The Service Application Agent (SAA) tool allows operators to configure several tests that provide performance information such as delay, jitter, and loss of services or network segments. The test results are saved in SNMP tables or summarized XML files. These results can be collected and reported on using network management systems.
SAA uses resources allocated to various OAM processes. These processes are not dedicated to SAA but are shared throughout the system. Table: SAA test and descriptions describes the logical groups of different OAM functions.
Test | Description |
---|---|
Background |
Tasks are configured outside the SAA hierarchy that consume OAM task resources. Specifically, these include SDP keepalive, static route CPE check, filter redirect policy, ping test, and VRRP policy host unreachable. These are critical tasks that ensure the network operation and may affect data forwarding or network convergence. |
SAA Continuous |
SAA tests configured as continuous (always scheduled) |
SAA non-continuous |
SAA tests that are not configured as continuous, and are scheduled outside the SAA application. The oam saa test-name start command is required to initiate the test run. |
Non-SAA (Directed) |
Tasks that do not include any configuration under SAA. These tests are SNMP or via the CLI that is used to troubleshoot or profile network condition. This would take the form ‟oam test-type”, or ping or traceroute with the specific test parameters. |
Y.1731 defines two approaches for measuring frame delay and frame delay variation: single-ended and dual-ended. SAA supports the single-ended approach.
SAA test types are restricted to tests that use a request response mechanism; that is, single-ended tests. Dual-ended tests that initiate the test on one node but require the statistical gathering on the other node are not supported under SAA.
Post-processing analysis of individual test runs can be used to determine the success or failure of these runs. The operator can set rising and lowering thresholds for delay, jitter, and loss. Exceeding the threshold causes the Last Test Result field to display the Failed keyword. A trap can be generated when the test fails. The operator can also configure a probe failure threshold and trap when these thresholds are exceeded.
Each supported test type has test-specific configuration properties. Not all options, intervals, and parameters are available for all tests. Some configuration parameters, such as the sub-second probe interval, require specific hardware.

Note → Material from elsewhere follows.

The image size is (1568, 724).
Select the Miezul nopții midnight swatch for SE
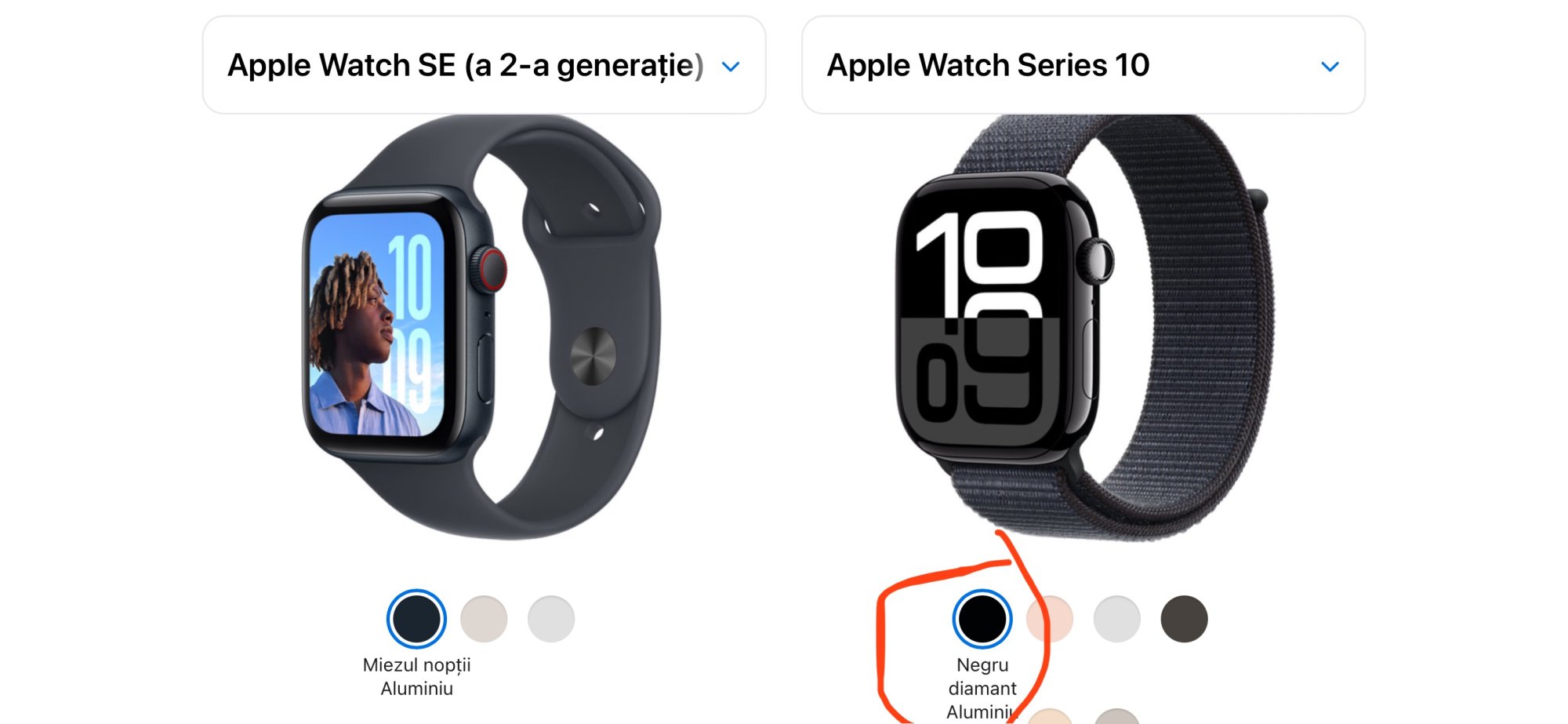[416, 618]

Trace type tests apply the timeout to each individual packet, which may affect spacing. Packet timeout is required to move from one probe to the next probe. For tests that do not require this type of behavior, typically ping and ETH-CFM PM functions, the probes are sent at the specified interval and the timeout is only applied at the end of the test if any probe is lost during the run. When the timeout is applied at the end of the run, the test is considered complete either when all responses are received or the timeout expires at the end of the test run. For tests marked continuous (always scheduled), the spacing between runs may be delayed by the timeout value when a packet is lost. The test run is complete when all probes have either been received back or the timeout value has expired.

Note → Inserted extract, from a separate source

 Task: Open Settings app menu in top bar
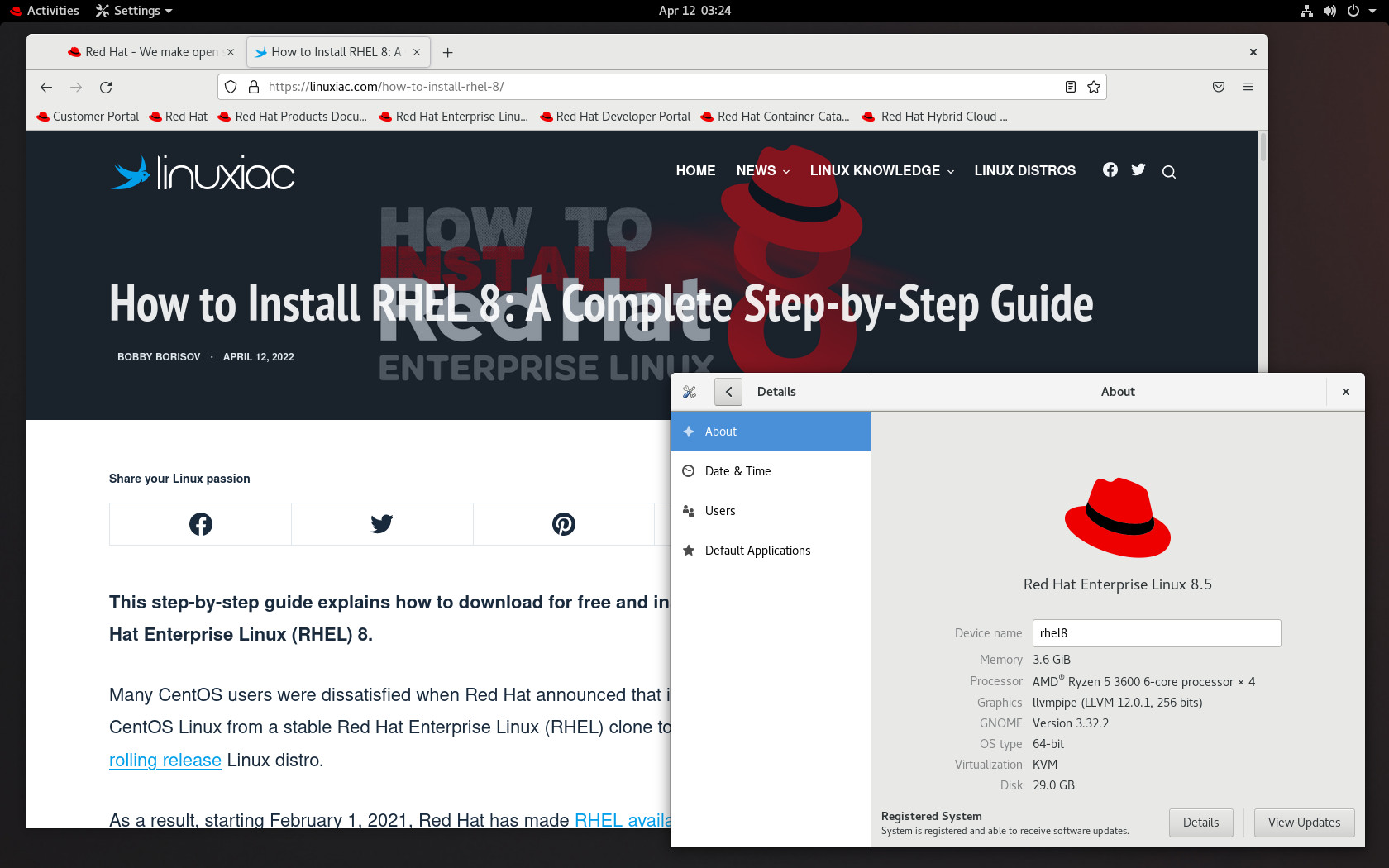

To preserve system resources, specifically memory, the operator should only store summarized history results. By default, summary results are stored for tests configured with sub-second probe intervals or a probe count above 100, or is written to a file. By default, per-probe information is stored for tests configured with an interval of one second counters or above and probe counts of 100 or less, and is not written to a file. The operator may choose to override these defaults using the probe-history {keep | drop | auto} command options. The auto option sets the preceding defaults. The other options override the default retention schemes based on the operator requirements. The keep option retains and stores per-probe information and the drop option stores summary-only information. The probe data can be viewed using the show saa test command. If the per-probe information is retained, this data is available at the completion of the test run. The summary data is updated throughout the test run. The overall memory system usage is available using the show system memory-pools command. The OAM entry represents the overall memory usage. This includes the history data stored for SAA tests. A clear saa testname option is available to release the memory and flush test results.
SAA-launched tests maintain the two most recently completed tests and one in progress test. It is important to ensure that the collection and accounting record process is configured to write the data to file before it is overwritten. After the results are overwritten, they are lost.
Any data not written to file is lost on a CPU switchover.
The operator can use the following show, clear, and monitor commands to monitor the test OAM toolset:
The show test-oam oam-config-summary command provides information about the configured tests.
The show test-oam oam-perf command provides the transmit (launched form me) rate information and remotely launched test receive rate on the local network element.
The clear test-oam oam-perf command provides the ability to clear the test OAM performance statistics for a current view of the different rates in the preceding oam-perf command.
The monitor test-oam oam-perf command provides time sliced performance statistics for test oam functions.